RECORDED INFORMATION below:

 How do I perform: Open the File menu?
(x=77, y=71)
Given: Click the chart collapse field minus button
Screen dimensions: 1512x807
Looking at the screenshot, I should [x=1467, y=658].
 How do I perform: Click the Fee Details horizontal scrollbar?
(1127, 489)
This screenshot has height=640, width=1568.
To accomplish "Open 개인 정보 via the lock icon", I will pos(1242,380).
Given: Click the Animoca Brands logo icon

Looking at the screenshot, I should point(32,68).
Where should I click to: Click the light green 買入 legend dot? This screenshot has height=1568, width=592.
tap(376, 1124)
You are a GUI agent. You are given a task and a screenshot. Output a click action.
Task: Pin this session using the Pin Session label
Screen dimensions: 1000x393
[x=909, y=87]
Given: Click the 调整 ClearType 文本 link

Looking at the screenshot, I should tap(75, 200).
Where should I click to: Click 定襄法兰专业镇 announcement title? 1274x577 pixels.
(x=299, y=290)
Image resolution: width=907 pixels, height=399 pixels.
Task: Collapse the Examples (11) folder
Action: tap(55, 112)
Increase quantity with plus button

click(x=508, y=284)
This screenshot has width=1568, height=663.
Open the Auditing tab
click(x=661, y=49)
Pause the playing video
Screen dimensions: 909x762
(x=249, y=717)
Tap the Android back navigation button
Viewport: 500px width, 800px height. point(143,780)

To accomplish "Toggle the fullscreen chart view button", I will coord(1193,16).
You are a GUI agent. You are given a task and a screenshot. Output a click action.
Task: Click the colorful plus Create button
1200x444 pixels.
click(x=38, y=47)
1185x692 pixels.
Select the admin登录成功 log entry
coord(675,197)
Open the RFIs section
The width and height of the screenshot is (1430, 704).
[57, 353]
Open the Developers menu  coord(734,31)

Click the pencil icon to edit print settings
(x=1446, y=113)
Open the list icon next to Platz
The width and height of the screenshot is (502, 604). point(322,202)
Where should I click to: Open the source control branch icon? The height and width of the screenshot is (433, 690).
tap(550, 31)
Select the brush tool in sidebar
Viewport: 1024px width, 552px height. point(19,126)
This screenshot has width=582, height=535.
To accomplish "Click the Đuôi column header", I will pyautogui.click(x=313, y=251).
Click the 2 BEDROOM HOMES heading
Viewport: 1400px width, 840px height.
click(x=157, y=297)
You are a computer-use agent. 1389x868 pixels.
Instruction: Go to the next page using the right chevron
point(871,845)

End of RECORDED INFORMATION.

### WHAT TO DO:
What you return must be the lines above that run from the line with "Where should I click to: Open" to the line with "This screenshot has width=582, height=535.", inclusive, each copied exactly.

### EXPECTED ANSWER:
Where should I click to: Open the source control branch icon? The height and width of the screenshot is (433, 690).
tap(550, 31)
Select the brush tool in sidebar
Viewport: 1024px width, 552px height. point(19,126)
This screenshot has width=582, height=535.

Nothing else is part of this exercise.